→ WHAT IS BEING ASKED
Copy out each line of the material below with no changes.

→ TASK MATERIAL
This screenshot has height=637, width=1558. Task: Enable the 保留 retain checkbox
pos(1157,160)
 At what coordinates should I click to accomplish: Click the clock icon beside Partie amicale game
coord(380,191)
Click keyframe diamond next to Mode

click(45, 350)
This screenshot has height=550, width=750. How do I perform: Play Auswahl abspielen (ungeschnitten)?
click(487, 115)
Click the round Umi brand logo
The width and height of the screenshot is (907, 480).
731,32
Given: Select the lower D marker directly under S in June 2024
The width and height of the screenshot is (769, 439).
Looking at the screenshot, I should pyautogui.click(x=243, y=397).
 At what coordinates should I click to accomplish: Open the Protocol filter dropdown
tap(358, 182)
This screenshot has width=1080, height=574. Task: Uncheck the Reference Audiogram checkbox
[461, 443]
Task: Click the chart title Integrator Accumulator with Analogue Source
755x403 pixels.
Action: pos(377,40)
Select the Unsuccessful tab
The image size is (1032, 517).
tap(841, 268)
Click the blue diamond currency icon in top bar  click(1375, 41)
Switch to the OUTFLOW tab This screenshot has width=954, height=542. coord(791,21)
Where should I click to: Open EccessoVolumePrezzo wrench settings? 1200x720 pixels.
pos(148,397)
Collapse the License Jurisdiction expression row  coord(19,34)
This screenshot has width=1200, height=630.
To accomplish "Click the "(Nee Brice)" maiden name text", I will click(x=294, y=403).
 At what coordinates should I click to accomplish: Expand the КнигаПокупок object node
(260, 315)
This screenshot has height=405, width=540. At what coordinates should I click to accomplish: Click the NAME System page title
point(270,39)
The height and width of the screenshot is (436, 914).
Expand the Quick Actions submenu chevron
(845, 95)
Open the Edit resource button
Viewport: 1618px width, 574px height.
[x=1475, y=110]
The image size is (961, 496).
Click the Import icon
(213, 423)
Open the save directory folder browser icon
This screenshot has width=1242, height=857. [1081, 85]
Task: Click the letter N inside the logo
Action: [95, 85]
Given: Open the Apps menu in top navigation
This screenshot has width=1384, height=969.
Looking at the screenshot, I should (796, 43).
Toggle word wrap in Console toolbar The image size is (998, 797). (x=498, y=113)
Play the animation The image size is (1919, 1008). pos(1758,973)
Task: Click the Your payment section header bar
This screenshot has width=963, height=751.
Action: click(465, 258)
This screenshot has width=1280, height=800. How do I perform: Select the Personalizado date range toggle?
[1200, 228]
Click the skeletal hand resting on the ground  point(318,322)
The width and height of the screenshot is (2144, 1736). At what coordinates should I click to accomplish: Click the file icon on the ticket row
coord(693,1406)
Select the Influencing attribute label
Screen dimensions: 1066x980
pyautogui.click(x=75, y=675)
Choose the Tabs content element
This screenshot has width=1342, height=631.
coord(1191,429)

→ SOLUTION TO THE EXERCISE
This screenshot has height=637, width=1558. Task: Enable the 保留 retain checkbox
pos(1157,160)
 At what coordinates should I click to accomplish: Click the clock icon beside Partie amicale game
coord(380,191)
Click keyframe diamond next to Mode

click(45, 350)
This screenshot has height=550, width=750. How do I perform: Play Auswahl abspielen (ungeschnitten)?
click(487, 115)
Click the round Umi brand logo
The width and height of the screenshot is (907, 480).
731,32
Given: Select the lower D marker directly under S in June 2024
The width and height of the screenshot is (769, 439).
Looking at the screenshot, I should pyautogui.click(x=243, y=397).
 At what coordinates should I click to accomplish: Open the Protocol filter dropdown
tap(358, 182)
This screenshot has width=1080, height=574. Task: Uncheck the Reference Audiogram checkbox
[461, 443]
Task: Click the chart title Integrator Accumulator with Analogue Source
755x403 pixels.
Action: pos(377,40)
Select the Unsuccessful tab
The image size is (1032, 517).
tap(841, 268)
Click the blue diamond currency icon in top bar  click(1375, 41)
Switch to the OUTFLOW tab This screenshot has width=954, height=542. coord(791,21)
Where should I click to: Open EccessoVolumePrezzo wrench settings? 1200x720 pixels.
pos(148,397)
Collapse the License Jurisdiction expression row  coord(19,34)
This screenshot has width=1200, height=630.
To accomplish "Click the "(Nee Brice)" maiden name text", I will click(x=294, y=403).
 At what coordinates should I click to accomplish: Expand the КнигаПокупок object node
(260, 315)
This screenshot has height=405, width=540. At what coordinates should I click to accomplish: Click the NAME System page title
point(270,39)
The height and width of the screenshot is (436, 914).
Expand the Quick Actions submenu chevron
(845, 95)
Open the Edit resource button
Viewport: 1618px width, 574px height.
[x=1475, y=110]
The image size is (961, 496).
Click the Import icon
(213, 423)
Open the save directory folder browser icon
This screenshot has width=1242, height=857. [1081, 85]
Task: Click the letter N inside the logo
Action: [95, 85]
Given: Open the Apps menu in top navigation
This screenshot has width=1384, height=969.
Looking at the screenshot, I should (796, 43).
Toggle word wrap in Console toolbar The image size is (998, 797). (x=498, y=113)
Play the animation The image size is (1919, 1008). pos(1758,973)
Task: Click the Your payment section header bar
This screenshot has width=963, height=751.
Action: click(465, 258)
This screenshot has width=1280, height=800. How do I perform: Select the Personalizado date range toggle?
[1200, 228]
Click the skeletal hand resting on the ground  point(318,322)
The width and height of the screenshot is (2144, 1736). At what coordinates should I click to accomplish: Click the file icon on the ticket row
coord(693,1406)
Select the Influencing attribute label
Screen dimensions: 1066x980
pyautogui.click(x=75, y=675)
Choose the Tabs content element
This screenshot has width=1342, height=631.
coord(1191,429)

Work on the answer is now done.